Exercise - Replace "trash icon" with "bin icon" in the records, starting with the line with "Click work unit" and going on through the line with "coord(1190,836)". Give only those lines, changing nothing else.
• • •
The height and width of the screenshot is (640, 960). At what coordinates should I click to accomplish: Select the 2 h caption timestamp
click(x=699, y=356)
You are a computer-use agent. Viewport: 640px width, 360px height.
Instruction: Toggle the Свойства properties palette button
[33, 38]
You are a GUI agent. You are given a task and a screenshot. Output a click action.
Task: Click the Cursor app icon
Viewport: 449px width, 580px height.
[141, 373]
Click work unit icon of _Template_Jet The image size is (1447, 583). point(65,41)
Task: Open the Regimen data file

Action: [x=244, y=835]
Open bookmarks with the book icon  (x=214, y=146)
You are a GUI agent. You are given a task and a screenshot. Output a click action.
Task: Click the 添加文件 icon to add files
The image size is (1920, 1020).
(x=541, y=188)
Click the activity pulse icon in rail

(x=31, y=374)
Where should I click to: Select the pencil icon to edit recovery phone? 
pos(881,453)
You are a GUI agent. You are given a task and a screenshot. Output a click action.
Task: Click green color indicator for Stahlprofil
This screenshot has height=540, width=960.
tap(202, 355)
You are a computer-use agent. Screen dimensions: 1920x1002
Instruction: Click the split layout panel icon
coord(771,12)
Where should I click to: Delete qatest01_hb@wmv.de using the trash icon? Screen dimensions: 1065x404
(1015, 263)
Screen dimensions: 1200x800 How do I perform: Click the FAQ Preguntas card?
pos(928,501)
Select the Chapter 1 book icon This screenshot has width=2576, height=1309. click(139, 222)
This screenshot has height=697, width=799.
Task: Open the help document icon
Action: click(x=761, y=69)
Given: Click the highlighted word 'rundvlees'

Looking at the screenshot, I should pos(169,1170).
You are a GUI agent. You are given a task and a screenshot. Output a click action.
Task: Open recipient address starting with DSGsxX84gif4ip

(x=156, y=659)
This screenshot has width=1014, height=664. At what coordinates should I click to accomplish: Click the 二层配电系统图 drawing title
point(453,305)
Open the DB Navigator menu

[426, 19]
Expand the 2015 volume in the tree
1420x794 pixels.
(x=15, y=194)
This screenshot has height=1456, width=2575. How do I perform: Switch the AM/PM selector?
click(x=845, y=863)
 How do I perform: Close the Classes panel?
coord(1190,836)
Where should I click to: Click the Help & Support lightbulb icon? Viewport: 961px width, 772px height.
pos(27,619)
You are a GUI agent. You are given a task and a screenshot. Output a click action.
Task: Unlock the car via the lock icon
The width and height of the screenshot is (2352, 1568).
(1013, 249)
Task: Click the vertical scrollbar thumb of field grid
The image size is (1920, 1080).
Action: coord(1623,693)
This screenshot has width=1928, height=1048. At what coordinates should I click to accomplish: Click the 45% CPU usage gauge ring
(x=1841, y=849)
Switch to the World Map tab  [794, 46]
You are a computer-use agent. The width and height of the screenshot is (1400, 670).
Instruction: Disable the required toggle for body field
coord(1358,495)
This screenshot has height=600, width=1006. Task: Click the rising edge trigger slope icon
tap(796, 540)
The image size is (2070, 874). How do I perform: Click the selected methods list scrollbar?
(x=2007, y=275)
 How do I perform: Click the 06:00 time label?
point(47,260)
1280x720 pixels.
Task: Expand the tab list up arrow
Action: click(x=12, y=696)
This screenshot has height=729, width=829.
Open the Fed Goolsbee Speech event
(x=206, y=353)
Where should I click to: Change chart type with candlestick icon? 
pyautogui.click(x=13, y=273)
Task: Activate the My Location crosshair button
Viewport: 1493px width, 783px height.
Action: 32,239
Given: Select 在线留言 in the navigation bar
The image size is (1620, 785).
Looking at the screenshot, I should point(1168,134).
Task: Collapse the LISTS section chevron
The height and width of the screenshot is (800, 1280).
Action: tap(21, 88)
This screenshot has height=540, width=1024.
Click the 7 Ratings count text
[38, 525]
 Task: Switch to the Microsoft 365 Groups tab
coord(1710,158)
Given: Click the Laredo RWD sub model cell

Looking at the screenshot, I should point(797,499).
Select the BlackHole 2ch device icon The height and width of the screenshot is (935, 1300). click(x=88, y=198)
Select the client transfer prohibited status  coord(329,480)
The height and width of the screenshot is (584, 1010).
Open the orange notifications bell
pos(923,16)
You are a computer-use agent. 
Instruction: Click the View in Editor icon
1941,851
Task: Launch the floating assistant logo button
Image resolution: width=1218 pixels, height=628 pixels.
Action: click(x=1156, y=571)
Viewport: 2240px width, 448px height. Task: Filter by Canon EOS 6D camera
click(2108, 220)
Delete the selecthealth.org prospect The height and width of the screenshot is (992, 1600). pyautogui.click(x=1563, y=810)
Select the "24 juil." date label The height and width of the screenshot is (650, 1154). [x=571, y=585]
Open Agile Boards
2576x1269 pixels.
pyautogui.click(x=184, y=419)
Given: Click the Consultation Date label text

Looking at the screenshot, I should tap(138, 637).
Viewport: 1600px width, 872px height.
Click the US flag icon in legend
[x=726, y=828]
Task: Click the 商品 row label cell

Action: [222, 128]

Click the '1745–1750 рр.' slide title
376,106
• • •
Completed task -
Click work unit icon of _Template_Jet The image size is (1447, 583). point(65,41)
Task: Open the Regimen data file

Action: [x=244, y=835]
Open bookmarks with the book icon  (x=214, y=146)
You are a GUI agent. You are given a task and a screenshot. Output a click action.
Task: Click the 添加文件 icon to add files
The image size is (1920, 1020).
(x=541, y=188)
Click the activity pulse icon in rail

(x=31, y=374)
Where should I click to: Select the pencil icon to edit recovery phone? 
pos(881,453)
You are a GUI agent. You are given a task and a screenshot. Output a click action.
Task: Click green color indicator for Stahlprofil
This screenshot has height=540, width=960.
tap(202, 355)
You are a computer-use agent. Screen dimensions: 1920x1002
Instruction: Click the split layout panel icon
coord(771,12)
Where should I click to: Delete qatest01_hb@wmv.de using the bin icon? Screen dimensions: 1065x404
(1015, 263)
Screen dimensions: 1200x800 How do I perform: Click the FAQ Preguntas card?
pos(928,501)
Select the Chapter 1 book icon This screenshot has width=2576, height=1309. click(139, 222)
This screenshot has height=697, width=799.
Task: Open the help document icon
Action: click(x=761, y=69)
Given: Click the highlighted word 'rundvlees'

Looking at the screenshot, I should pos(169,1170).
You are a GUI agent. You are given a task and a screenshot. Output a click action.
Task: Open recipient address starting with DSGsxX84gif4ip

(x=156, y=659)
This screenshot has width=1014, height=664. At what coordinates should I click to accomplish: Click the 二层配电系统图 drawing title
point(453,305)
Open the DB Navigator menu

[426, 19]
Expand the 2015 volume in the tree
1420x794 pixels.
(x=15, y=194)
This screenshot has height=1456, width=2575. How do I perform: Switch the AM/PM selector?
click(x=845, y=863)
 How do I perform: Close the Classes panel?
coord(1190,836)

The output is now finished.